Can I design a custom ring without visiting a jeweler in person?
Yes, you can - and I do it all the time. About 60% of my custom jobs last year started with someone emailing me from across the country. But there's a gap...
Yes, you can - and I do it all the time. About 60% of my custom jobs last year started with someone emailing me from across the country. But there's a gap between “possible” and “smart,” and it depends on how much you already know, how well you communicate, and how honest your jeweler is about what they can and can't judge from photos and video calls.
The short version
If you know exactly what you want - a specific stone, a specific setting style, a specific metal - remote custom is straightforward. If you're still figuring it out, in-person beats remote every time. The difference is the number of revisions, which directly affects your timeline and your budget.
What works well remotely
- Heirloom resets. You ship the stone insured, the jeweler photographs it under consistent lighting, and you work through options on Zoom. I did this last winter for a client named Priya in Austin. She had her grandmother's old European cut, about 1.04 carats, in a ring that didn't fit and wasn't her style. We went through four CAD revisions over two weeks, and the final piece - a six-prong solitaire in 18k yellow, 2.2mm band - came out exactly as rendered.
- Simple solitaires and three-stone settings. The fewer variables, the easier remote works.
- Men's wedding bands. Flat profiles, comfort-fit interiors, minimal stones. Hard to get wrong if you measure correctly.
- Lab-grown diamonds. The client already knows the specs and the price floor. I can quote via email and ship a wax model for approval.
Where remote gets tricky
- Fitting an heirloom stone into a non-standard setting. A cushion that's slightly off-square, an old mine cut with a thick girdle - these don't always fit a CAD model perfectly. I've had to recast heads because a stone measured differently in the hand than on the report.
- Pavé and micro-pavé. The spacing and taper of a pavé band is something I want to see on a finger, not on a screen. I've recut two pavé bands in the last five years because the client saw it in person and the proportions felt off.
- Color matching. A Montana sapphire photographed under LED looks different than it does under sunlight. I send video, but I still warn clients that the final stone may shift a shade or two.
- Finger size and ring fit. A plastic ring sizer from Amazon can be off by a quarter size. I send a metal sizing ring set by mail. Even then, warm weather and cold weather change finger diameter by about a half size on most people. I've had to resize two remote jobs this year because the client measured at night, right after a salty meal, and the ring was loose by morning.
What you lose, even with video
The thing you can't replace is the feel of a stone in the hand - its weight, its heft, the way light moves through it in real time. I had a client last March, Daniel from Denver, who was set on a 2.5 carat oval from a high-quality video. He flew in for a stone viewing. Held it for thirty seconds and said, “That's too big.” We dropped to 1.8 and he was thrilled. That's a conversation that happens constantly in person and almost never remotely.

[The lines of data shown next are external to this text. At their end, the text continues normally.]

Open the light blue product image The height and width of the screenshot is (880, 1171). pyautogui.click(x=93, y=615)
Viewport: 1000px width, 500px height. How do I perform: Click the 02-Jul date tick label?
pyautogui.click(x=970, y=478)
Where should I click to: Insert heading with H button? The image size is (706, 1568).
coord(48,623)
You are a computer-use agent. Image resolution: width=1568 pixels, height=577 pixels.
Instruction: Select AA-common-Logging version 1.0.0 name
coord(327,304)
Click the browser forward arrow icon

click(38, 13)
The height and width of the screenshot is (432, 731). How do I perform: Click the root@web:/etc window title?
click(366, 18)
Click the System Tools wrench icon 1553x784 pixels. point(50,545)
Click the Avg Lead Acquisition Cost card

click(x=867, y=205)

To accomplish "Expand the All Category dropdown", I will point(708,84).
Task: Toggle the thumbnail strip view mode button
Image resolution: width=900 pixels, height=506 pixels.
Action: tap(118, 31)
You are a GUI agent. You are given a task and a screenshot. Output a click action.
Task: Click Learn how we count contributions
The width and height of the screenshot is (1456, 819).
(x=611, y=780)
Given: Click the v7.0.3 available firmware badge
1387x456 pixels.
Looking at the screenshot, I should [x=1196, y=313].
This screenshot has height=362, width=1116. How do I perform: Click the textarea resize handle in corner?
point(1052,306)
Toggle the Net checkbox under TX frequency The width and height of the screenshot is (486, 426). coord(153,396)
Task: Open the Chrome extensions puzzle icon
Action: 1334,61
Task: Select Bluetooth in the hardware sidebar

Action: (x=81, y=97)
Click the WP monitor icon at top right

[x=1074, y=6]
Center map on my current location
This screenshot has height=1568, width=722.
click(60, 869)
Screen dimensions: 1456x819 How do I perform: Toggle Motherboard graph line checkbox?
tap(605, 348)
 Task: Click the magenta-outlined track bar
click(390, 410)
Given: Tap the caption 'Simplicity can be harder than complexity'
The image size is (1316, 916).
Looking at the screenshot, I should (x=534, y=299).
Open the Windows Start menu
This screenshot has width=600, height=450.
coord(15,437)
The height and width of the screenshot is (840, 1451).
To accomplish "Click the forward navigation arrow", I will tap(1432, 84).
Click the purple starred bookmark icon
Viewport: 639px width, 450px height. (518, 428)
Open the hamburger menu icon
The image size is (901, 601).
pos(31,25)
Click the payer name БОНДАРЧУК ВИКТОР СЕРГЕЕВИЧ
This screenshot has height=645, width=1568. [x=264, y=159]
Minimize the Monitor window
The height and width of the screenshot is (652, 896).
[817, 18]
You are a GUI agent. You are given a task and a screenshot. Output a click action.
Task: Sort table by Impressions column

Same with metal finish. A high-polish band and a satin-finish band look similar in a rendering. In the hand, one catches light like a mirror and the other feels warm, almost brushed. Some clients don't know which they prefer until they handle both.
The process, if you're going remote
Here's how I structure it:
- Consultation by phone or video. One hour. I ask you to hold your phone six inches from your face so I can see your hand. I send you a metal sizing kit by mail. I ask for photos of rings you like and rings you hate, with your hand visible for scale.
- Stone sourcing or approval. I send video under multiple light sources - direct, diffused, fluorescent - and I tell you honestly if I think the stone reads warmer or cooler than the video suggests.
- CAD and wax model. I send a 3D rendering and a physical wax model by mail. You try the wax on, move your hand, take a photo. That's where most revisions happen.
- Casting and finishing. I send progress photos at each stage. You'll see the ring in bare 18k before stones are set, because that's the moment color can shift.
- Final approval. A video of the finished piece on my hand, then shipped insured, fully covered, with a return window.
Timeline for remote: eight to twelve weeks, typically. In-person might shave two to three weeks off that because the wax approval happens in an afternoon.
The red flags to watch for
- Any jeweler who promises a custom ring in two weeks without meeting you. That's a stock ring being modified, not a custom piece.
- Any jeweler who won't send a physical wax model. Digital approval alone is a risk I don't take.
- Any jeweler who charges a non-refundable deposit before showing you the stone. That deposit should be refundable until you approve the stone in hand, even remotely.
When I'd say no to remote
If you're buying your first engagement ring, and you've never owned a fine ring before, and you don't know your ring size within half a size, and you're not sure if you want a solitaire or a three-stone - I'd push you to find a bench jeweler within driving distance. The cost of one wrong decision, emotionally and financially, is higher than the plane ticket.
If you're upgrading a milestone ring, or you've owned fine jewelry for years and know what you like, remote is routine. I've done it for clients in fourteen states. The key is finding a jeweler who's done it enough to know where the gaps are and honest enough to tell you about them before you sign off.